Los nombres que se barajan para sucederle responden, con matices, a este tipo de perfil. Uno de ellos, según desvelaba recientemente Science, es Ruth Kirschstein, conocedora como pocas de los circuitos internos de los NIH por sus tareas como supervisora científica desarrollada a lo largo de cuatro décadas en el campus de Bethesda, en Maryland. Su candidatura respondería, según los analistas, a las intenciones gubernamentales de desarrollar una política de consolidación de las inversiones tras una época de fuerte expansión. Su elección significaría, en opinión de expertos, restringir el protagonismo de los NIH en el concierto internacional, algo que se traduciría en la asignación de presupuestos de contención. Por el momento, Kirschstein ejerce lo que podría denominarse la dirección interina de la institución.
En otro extremo, Richard Klausner vuelve a sonar con fuerza en la quiniela de candidatos. Sin embargo, su actual cargo, largamente prestigiado a lo largo de los años 90, podría acabar siendo un impedimento. Klausner se ha convertido en una figura gracias a su agresiva dirección en el Instituto Nacional del Cáncer (NCI). Desde ahí controla un presupuesto superior a los 3.700 millones de dólares (más de 700.000 millones de pesetas), cifra muy superior a lo que dedica España en I+D+I, partidas de defensa incluidas.
Quedan dos nombres en cartera. El primero es Anthony Fauci, actual director del poderoso Instituto nacional de Alergias y Enfermedades Infecciosas (NIAID).
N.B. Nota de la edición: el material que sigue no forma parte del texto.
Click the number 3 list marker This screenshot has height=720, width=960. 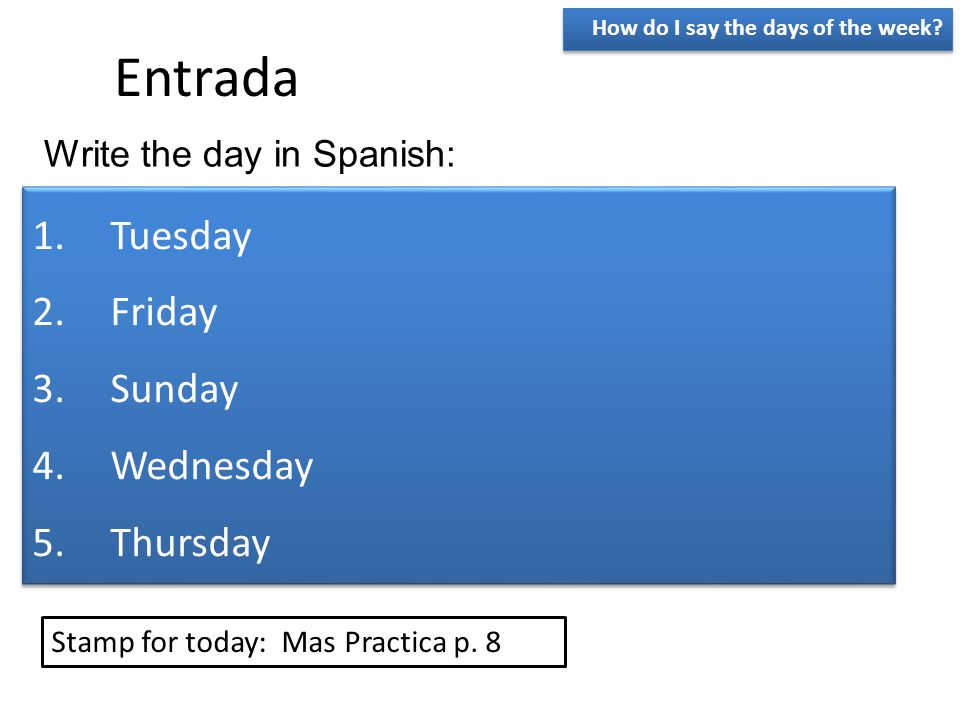[48, 389]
Su nombramiento significaría, como en el caso anterior, apostar sobre seguro por la investigación de calidad en áreas de alto riesgo. Fauci tiene a su favor la coordinación del programa norteamericano de investigación en SIDA, un proyecto de gran envergadura y del que se han obtenido resultados excelentes. El investigador ha sido sondeado por la propia Casa Blanca acerca de su disponibilidad, sin que por el momento haya trascendido la respuesta.
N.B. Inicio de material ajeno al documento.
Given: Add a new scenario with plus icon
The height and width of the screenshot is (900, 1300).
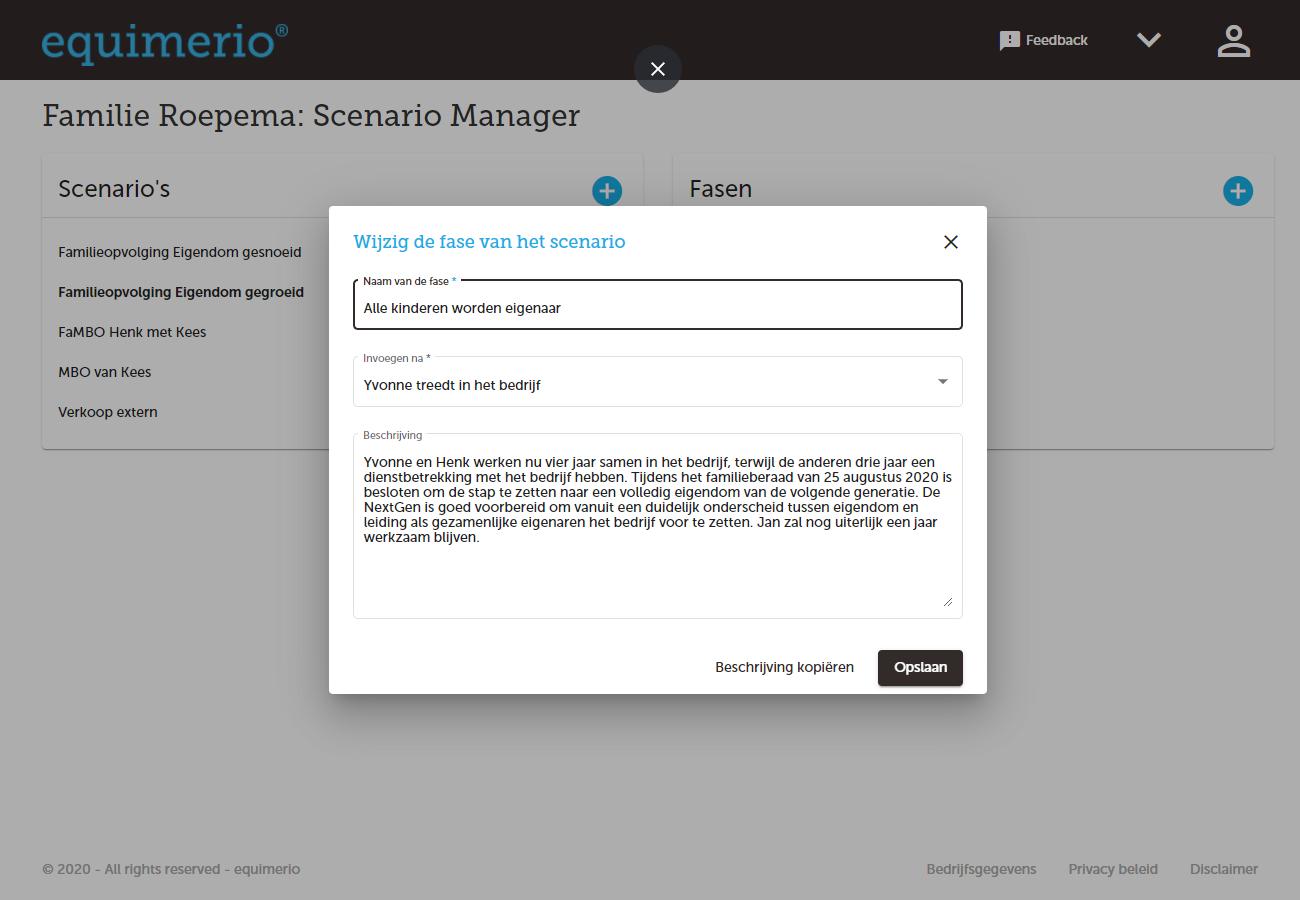Looking at the screenshot, I should coord(606,190).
El último candidato es Claude Lenfant. De todos, es el menos conocido a nivel popular y su centro, el Instituto Nacional para el Corazón, Pulmón y Sangre (NHLBI) aparenta ser secundario. Sin embargo, maneja la nada despreciable cantidad de 2.300 millones de dólares (430.000 millones de pesetas) y es el segundo de los NIH en dotación y actividad económica, tan sólo superado por el NCI.
Sea cual sea el resultado final, parece claro que la situación de interinidad no beneficia a nadie. En primer lugar, porque alguien debe administrar ese "aterrizaje suave" que se prevé para los NIH definiendo líneas y actuaciones prioritarias. Por la otra, porque quedan todavía 14.000 millones de dólares pendientes de inversión para los próximos 5 años, en teoría ya adjudicados.
Las cifras, y la sólida estructura, de los NIH, son un fiel reflejo de cómo la ciencia en Estados Unidos se concibe para generar conocimiento y, con éste, marcar tendencias de desarrollo. Sea a partir de ahora un crecimiento lento, o por el contrario tan agresivo como en épocas precedentes, cuando la investigación biomédica tomó el relevo de la tecnológica impulsada por los gobiernos republicanos anteriores a Clinton (y que ahora podría recuperar su protagonismo, a tenor de lo anunciado por Bush), nadie duda que continuarán imponiendo las modas científicas. Unas modas que, en salud, se orientan a la investigación básica y clínica en las llamadas grandes enfermedades (cáncer, sida, diabetes, cardiovasculares, neurodegenerativas) y, por supuesto, genómica. Los líderes de estas investigaciones reciben, de media, 3 millones de dólares anuales (570 millones de pesetas), ocho veces por encima que la media del resto de investigadores (70 millones de pesetas por año).
La cantidad, y alguien podría tomar nota, es 50 veces mayor, de media, que la asignada a proyectos destacados en España y por lo menos 10 veces mayor que las consideradas investigaciones punteras. A pesar de que la joya de la corona aún no tiene dueño.